Je reconnais que c pas drole ces suggestions de payer pour untel ou telle chose, et pourtant c bien le souci. qu'on dise aux assos de reduire leurs tarifs selon le porte monnaie, de continuer a prendre en charge les soins, aux particuliers plus aisés que les adoptants démunis de les aider, pas de pb, mais qui ? qui sort les sous ? on dirait que ca tombe du ciel, qu'on en manque pas et qu'on sait le demultiplier ? on se demande pas là si l'argent qui va servir pr aider tel foyer il va pas manquer en accueil d'un autre chat ou en don pr sortir un chat de fourriere ? c le meme schema pourtant ?
le cheval de bataille c lutter contre les abandons, sensibiliser sur la condition animale, sur les besoins des animaux ((conscience de son devoir de maitre)), tt ce qu'on peut méconnaitre et rejeter des animaux (les maladies, les superstitions), lutter pr les sté, lutter pr le choix d'adopter, lutter pr soulever des fonds de diverses manieres que ce soit, et ne pas taire tte cette souffrance et les oubliés, en aidant aussi les refuges a les diffuser pr trouver des foyers. l'argent c le nerf, donc pr moi tant qu'on arrivera pas à en trouver, et qu'en plus on fragilisera les protecteurs par ce qui a été suggeré plus haut, on ne s'attaquera pas au pb de diminuer le nbre des eutha. parce que foyer fa/adoptant ou pas, si ya des sous peut tjrs yavoir des structures et des gens pr les accueillir, le foyer en deuxieme objectif. la structure je suis bien de ton avis que ca vaut pas un foyer, mais c deja un transit de securité ou on essaie tt de meme de choyer les animaux. c pas la panacée mais c je trouve la priorité n1, pas de bruler les etapes et de placer les chats ds des situations a risque.

edit : je n'avais pa vu ton rajout de passage avec la projection des enfants : a partir du moment où yaurait les structures pr les accueillir, et donc ecarter ce pb d'urgence vitale, non je ne souhaiterais pas qu'ils soient placés n'importe où.  d'ailleurs ds le contexte d'une urgence où l'on placerait n'importe où, ca comprendrait les foyers violents, alcooliques, pedophiles etc, donc certes si la priorité est de sauver une vie c bien, mais si c pr generer de la souffrance et des vies foutues en l'air, ce n'est pas satisfaisant au pt de le mettre en place sans chercher au prealable d'autres alternatives.

----------


## mamandeuna

Je confirme pour le Bon coin.
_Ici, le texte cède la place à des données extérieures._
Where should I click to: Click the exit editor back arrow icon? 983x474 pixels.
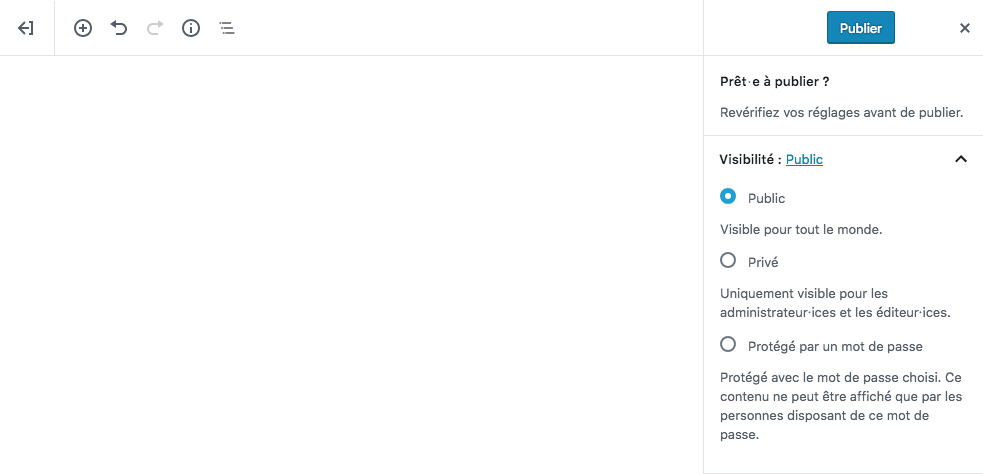pyautogui.click(x=26, y=28)
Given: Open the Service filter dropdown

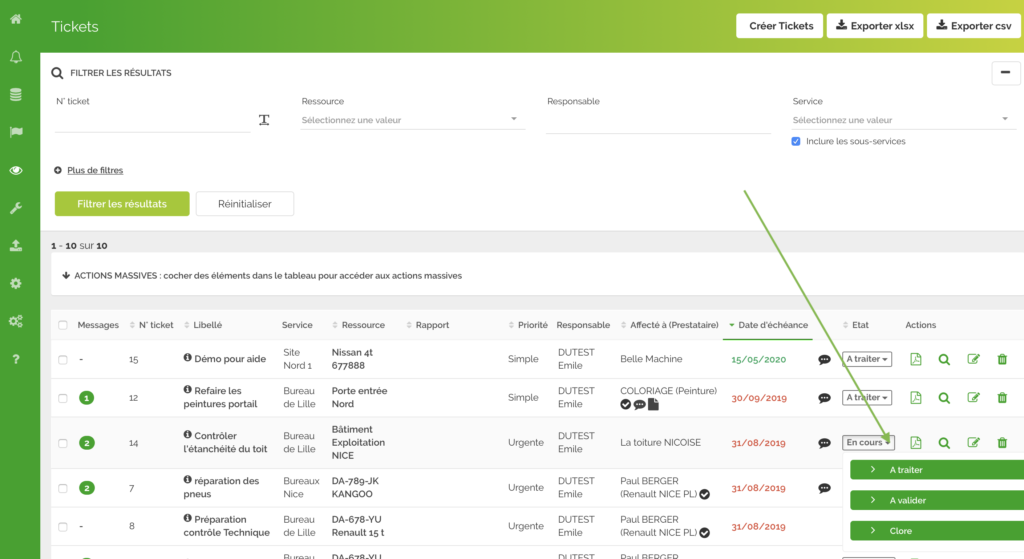Looking at the screenshot, I should (902, 120).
Il ne s'agit pas que d'élevage clandestins, mais de particuliers, qui dans certaines circonstances, ne peuvent garder leur animal. Et c'est un très bon moyen de trouver un compagnon canin ou félin. On a remplacé les petites annonces de la boulangerie du coin, pour les dons de portées non désirées.

----------


## hayga

Il va de soit que je n achèterai pas un chaton,je l adopterai,bien sur s il est vacciné /pucé je rembourserai les frais vétos,je suis mème prète a payer la stérilisation de la maman.

Pour les motifs d abandon,ils sont divers et variés,départ en vacances,allergie soudaine,arrivée d un bébé,déménagement,arrivée d un nouvel animal,vieillesse,maladie,séparation,divorce et malheureusement le plus fréquent,celui qu on cache l animal a céssé de plaire on s en est lassé,le manque d argent peut aussi en etre un bien que perso je n ai pas eus ce cas.Mais il y a certainement plus de chiens et de chats euthanasiés pour manque de place en refuge qu abandonnés pour ce motif,enfin c est mon avis.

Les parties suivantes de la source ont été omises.